--- BEGIN PASSAGE GIVEN ---
Lopez is the executive director of the Human Relations Commission, a nonprofit contracted out by Orange County. She and her staff collect reports, observe and write about their findings in an annual report.

But last fall, they approached the Orange County Board of Supervisors proposing that the Human Relations Commission take a more active role. Thus far, they’ve always referred people to other organizations that might be able to help a victim of hate acts.

What You Need To Know

  • The Orange County Board of Supervisors has pledged another $1 million to stop hate acts and speech 

  • The money will help pay for contracts with six community organizations that will help victims of hate pay legal fees, with counseling and other assistance

  • The money will also help pay for translation of information into seven languages and allow the Human Relations Commission to process reports of hate in other languages 

  • The county planned to host a discussion about the problem on Monday

Now, the county has put $1 million dollars into a new campaign called “Hate Hurts Us All.” With the money, Lopez and her team have hired a marketing firm which coined the slogan, designed the logo and has pressed forward with publicity. Lopez has also established contracts with six community nonprofits. These nonprofits provide wrap-around services for victims that can include legal help, counseling and even financial support. And each group is specifically contracted for the disparate groups of people who may be targeted by hate speech.
--- END PASSAGE GIVEN ---
▶ _TASK STATEMENT_:
In the passage on Orange County's anti-hate effort, what is the new campaign called? The listing that comes after this passage has no connection to it.
--- BEGIN RECORDED DATA ---
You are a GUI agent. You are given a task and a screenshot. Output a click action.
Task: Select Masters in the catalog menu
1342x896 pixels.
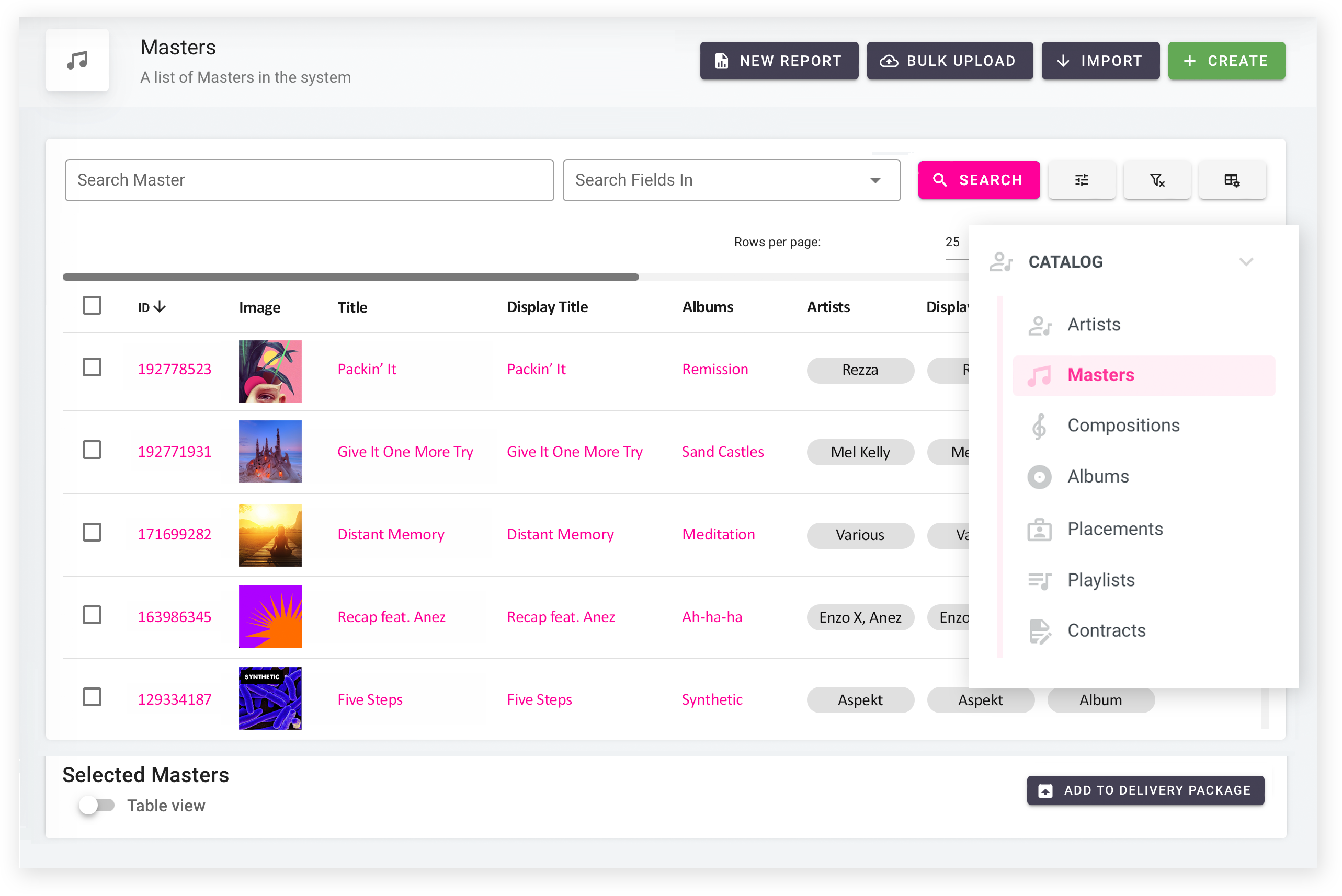click(1100, 375)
--- END RECORDED DATA ---
▶ _SOLUTION TO THIS TASK_:
"Hate Hurts Us All."